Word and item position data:
· · · ·
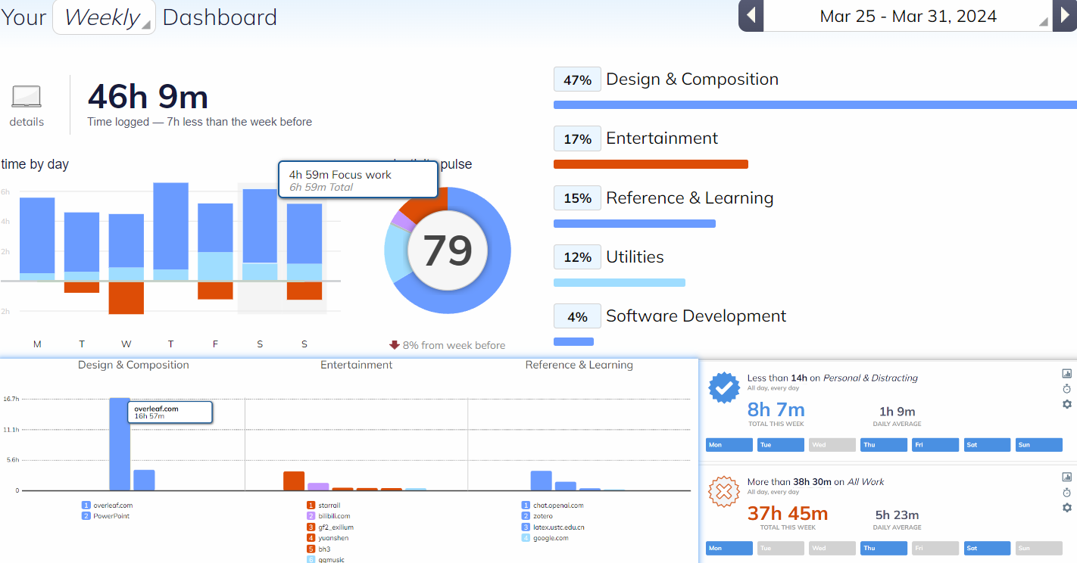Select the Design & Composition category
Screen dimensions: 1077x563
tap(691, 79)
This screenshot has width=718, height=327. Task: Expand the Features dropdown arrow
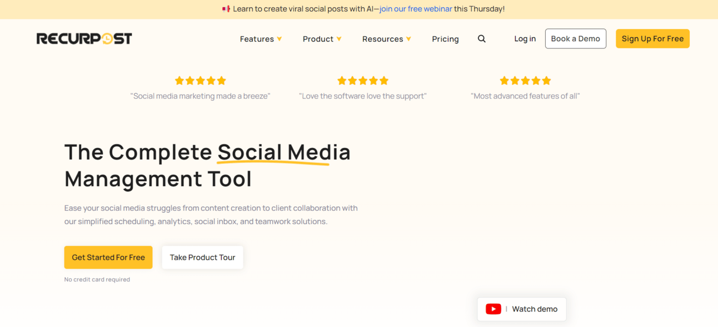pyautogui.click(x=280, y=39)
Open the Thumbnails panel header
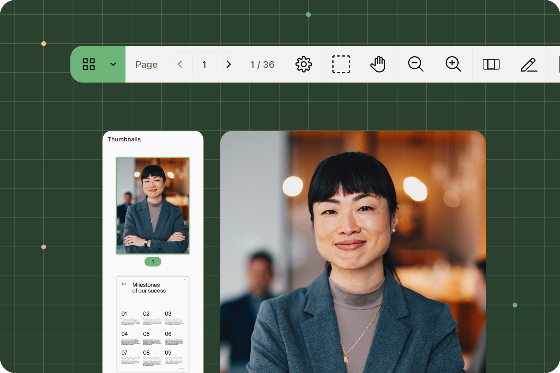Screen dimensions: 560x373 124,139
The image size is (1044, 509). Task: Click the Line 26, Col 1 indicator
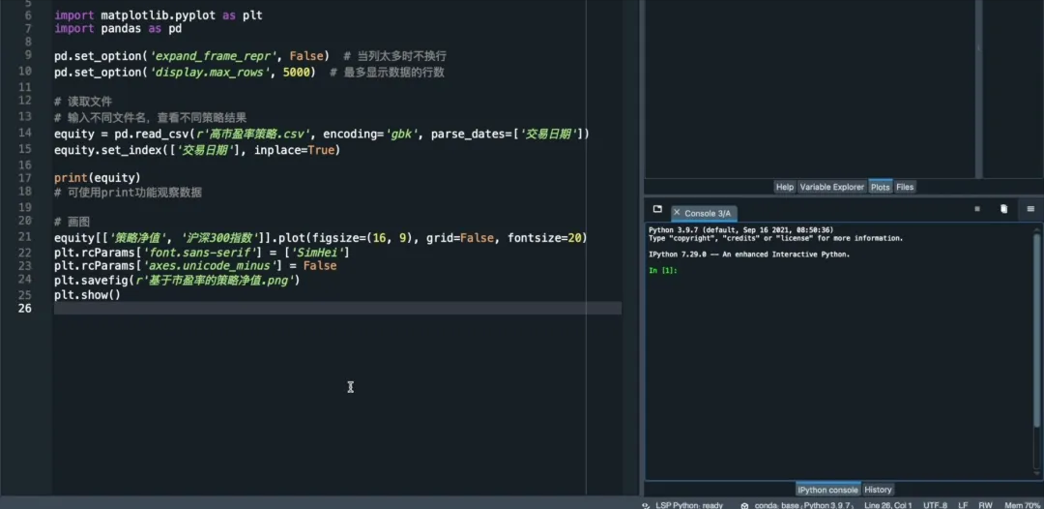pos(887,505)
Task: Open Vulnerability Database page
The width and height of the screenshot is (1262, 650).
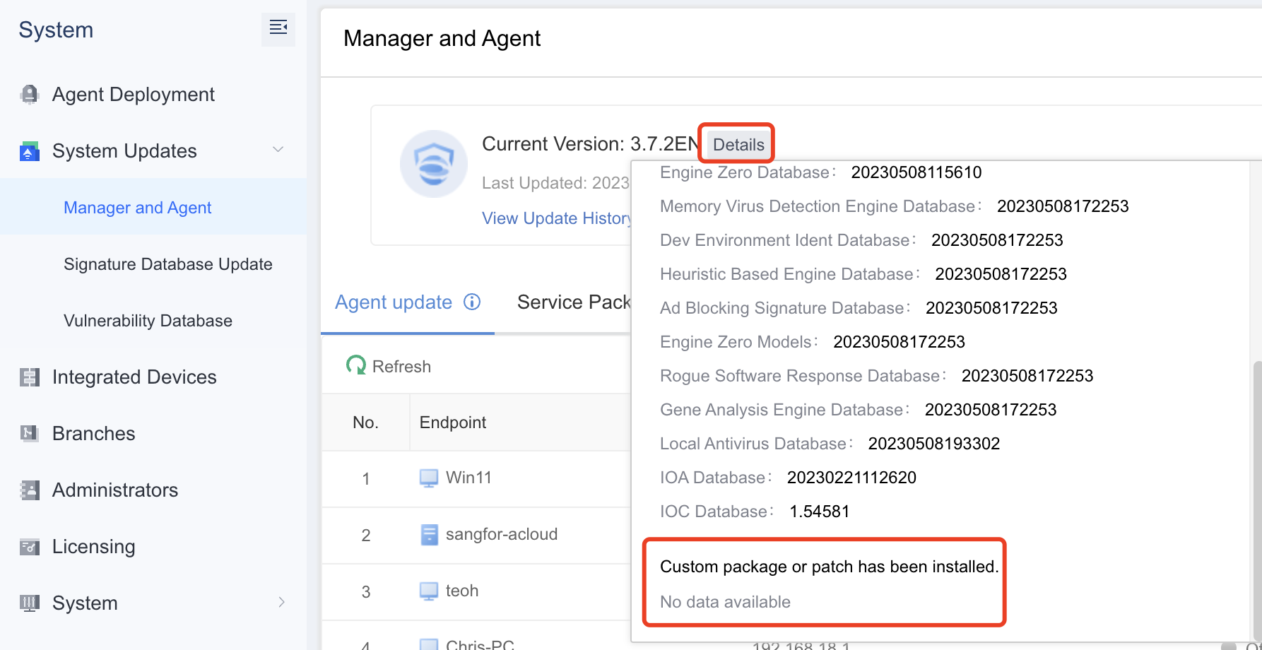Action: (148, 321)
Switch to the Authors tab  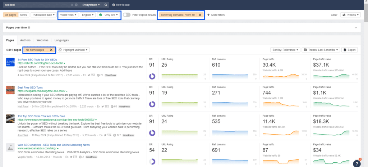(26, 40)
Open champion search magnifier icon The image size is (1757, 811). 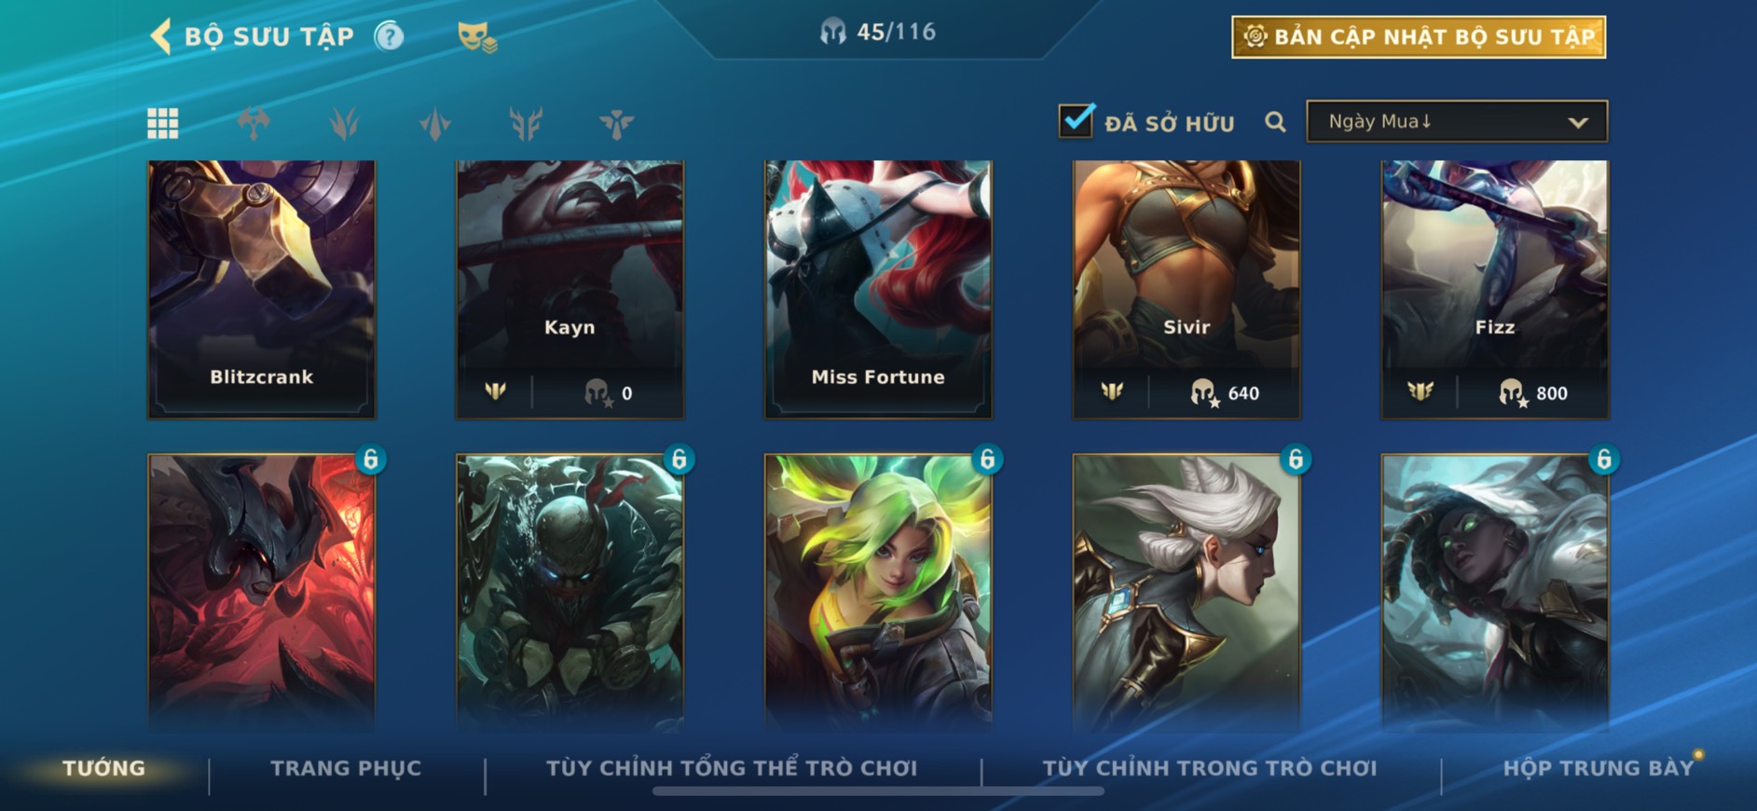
· · · ·
• Written problem
Locate each line in the listing above that contains the word "Task", and copy those lines.

• Output
This screenshot has width=718, height=327. Task: Expand the Features dropdown arrow
The image size is (1044, 509). Task: Click the Line 26, Col 1 indicator
Task: Open Vulnerability Database page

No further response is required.